It seems like a good idea to condense two nights of drunken mayhem into one blog of entertaining proportions.
Cinco de Mayo, or as I was calling it, Arizona Deportation Day was my mid-week drunken adventure. It was supposed to be casual fun with friends, nothing too over the top. Myself, Shew and the Animator were at our second bar for the evening when Shew decided we needed to do tequila shots. My first response was that I would throw up. I was overruled and the shots were poured.
About half of the tequila beast made it into my mouth before I spit it into the beer that sat on the table beside me. Shew then gave me a “pussy shot” to chase it. The mistake was that I chugged my beer to chase the second shot and now it was loaded with tequila. It was almost instantaneous. There was only time to turn my head as everything from dinner and the previous bar came rushing out of my mouth, splattering my left arm and the table next to me. When I told Shew and the Animator that I would throw up, I meant it. Shew passed me enough napkins to clean the mess I made up, but we had to leave before anyone noticed.
The second bar happened to be home to The Devil. If you don’t remember him, that’s the guy I dated about two years ago. He was great with games and messing with my head, I fed into it and became three kinds of crazy. We chatted a bit before my friends wanted to leave. The Devil suggested I return after getting food, but I couldn’t have stayed up that late even if I wanted to. I did text him later that night with a question. I have to wonder why he has a renewed interest in me when he claims to want to be single. He tells me he’s Devil Lite, but acts the way I remember all too well. Maybe that should be the sign that nothing has changed and I should stick to the lessons I’ve learned. During all of this I smelled like a homeless person covered in vomit.
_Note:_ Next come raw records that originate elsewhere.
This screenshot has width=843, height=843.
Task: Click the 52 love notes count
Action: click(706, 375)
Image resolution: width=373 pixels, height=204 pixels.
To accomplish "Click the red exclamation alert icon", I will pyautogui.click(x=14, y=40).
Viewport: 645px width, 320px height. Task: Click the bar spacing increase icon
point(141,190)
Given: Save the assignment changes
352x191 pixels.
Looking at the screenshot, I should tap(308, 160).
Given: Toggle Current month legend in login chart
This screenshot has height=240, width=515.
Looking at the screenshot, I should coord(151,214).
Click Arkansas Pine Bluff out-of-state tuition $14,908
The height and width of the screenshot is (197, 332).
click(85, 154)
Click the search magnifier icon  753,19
Night number two was Friday and we were celebrating the Animator’s birthday a little early. Shew suggested we get him a gift, so we bought him a self pleasuring device. It’s this nifty little masturbating tool that has beads and jelly… the best gift anyone could ask for.
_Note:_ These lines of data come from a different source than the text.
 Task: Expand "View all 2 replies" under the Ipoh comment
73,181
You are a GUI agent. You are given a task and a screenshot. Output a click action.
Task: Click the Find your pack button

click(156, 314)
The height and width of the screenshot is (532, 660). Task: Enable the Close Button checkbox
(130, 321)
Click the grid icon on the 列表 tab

There were two interesting events that took place. The first being Paul the Pilot. Paul the Pilot is a guy I slept with six years ago after the last signing for my second novel. His description of me was: “You look confident.” I’ll take that as a good thing because when I responded with cocky he laughed and said no. It’s crazy that I would see him because we last saw each other the morning after our short affair on the other side of the country. The chances of us running into each other seem slim to none, apparently there’s no escaping the past.
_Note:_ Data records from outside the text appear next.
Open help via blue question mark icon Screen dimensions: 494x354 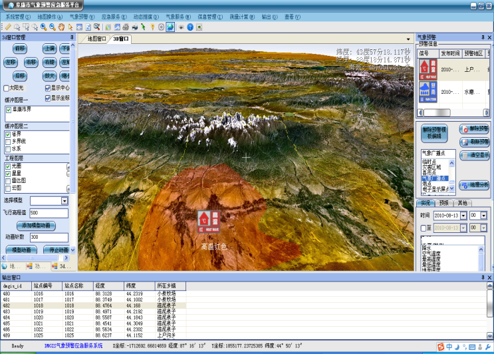pyautogui.click(x=190, y=27)
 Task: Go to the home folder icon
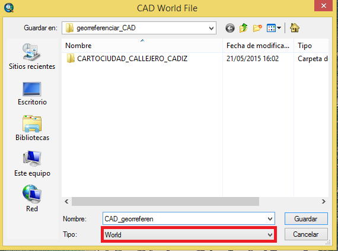[x=295, y=28]
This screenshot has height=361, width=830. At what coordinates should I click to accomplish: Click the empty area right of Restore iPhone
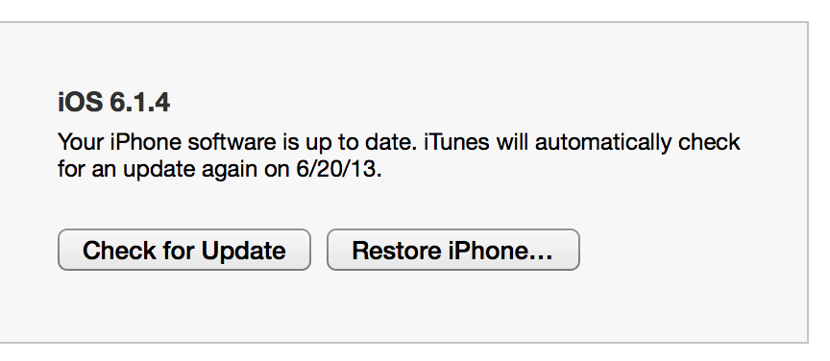point(694,250)
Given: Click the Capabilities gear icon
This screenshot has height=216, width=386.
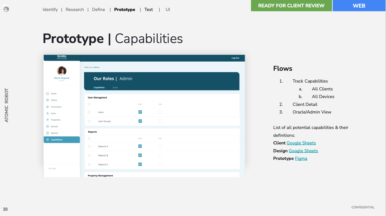Looking at the screenshot, I should (48, 140).
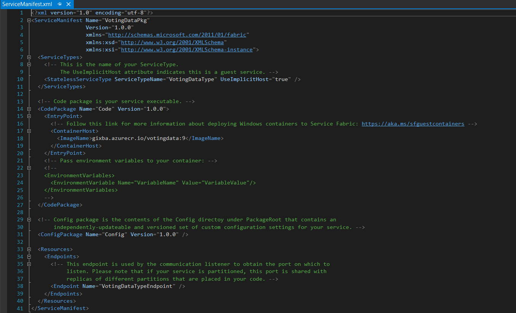The width and height of the screenshot is (516, 313).
Task: Collapse the endpoint comment fold on line 35
Action: tap(29, 264)
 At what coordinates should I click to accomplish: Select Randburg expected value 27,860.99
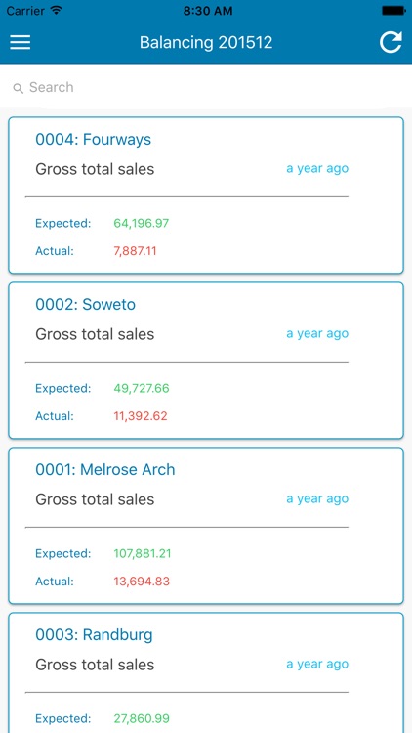[142, 718]
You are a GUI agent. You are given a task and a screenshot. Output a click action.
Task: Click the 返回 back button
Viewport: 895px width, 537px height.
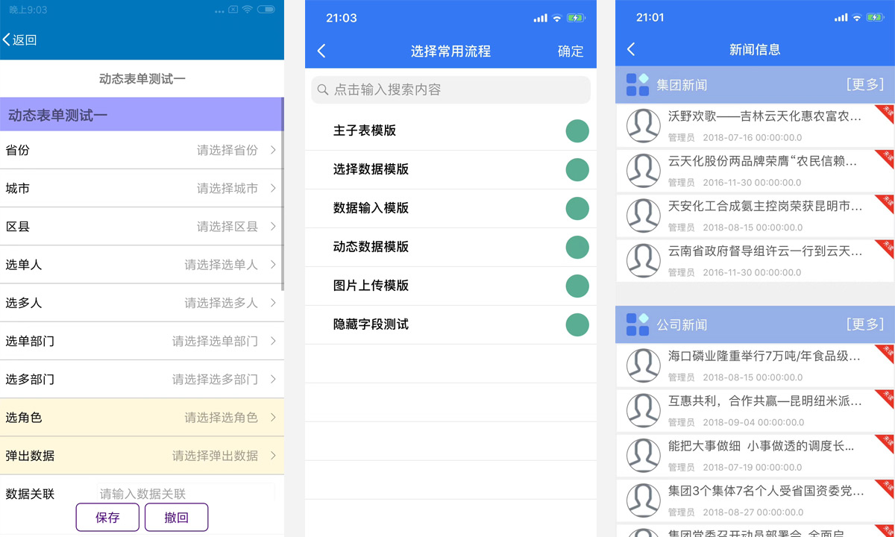[19, 40]
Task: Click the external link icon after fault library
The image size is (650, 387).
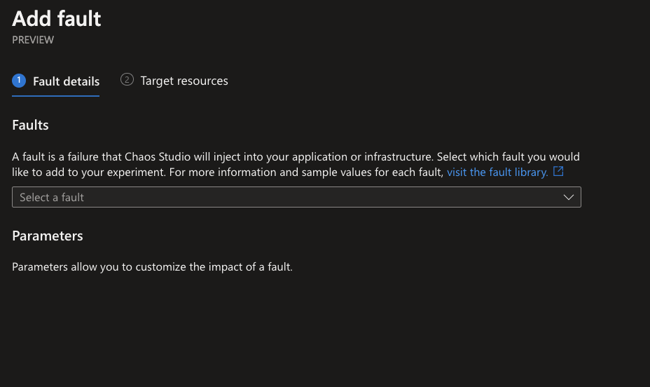Action: (x=558, y=171)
The evening took a turn for the worst at the last bar when I realized that I had lost my phone. I left it in the back of a cab as I fumbled my way onto the street. This sent me into a panic. My phone is not only my social life, but it controls my entire work life and houses many important numbers. Shew and the Animator tried to keep me from having a melt down, but I was ready to throw myself from a window. I ended up back at Shew’s place, sending him to bed while I stayed up all night in a frenzy. The Sprint website received a workout as I tried to find anything that could help me turn off the phone and get a new one.
Sprint was less than helpful the next day. I went in to get a replacement phone only to find out that I was going to have to call some insurance place and wait several days for a new one to be mailed out. Days without a phone was not an option. Long story short, Shew talked me into getting an iPhone and making the jump back the evil AT&T. I ditched them as soon as Cingular was killed off because I hate AT&T, but I’m more annoyed at Sprint’s douche baggy-ness.
All the drunken fun has a happy ending because I again have a phone, I saw two different pieces of my past and survived, but most important: The weekend was a success because the Animator is satisfied.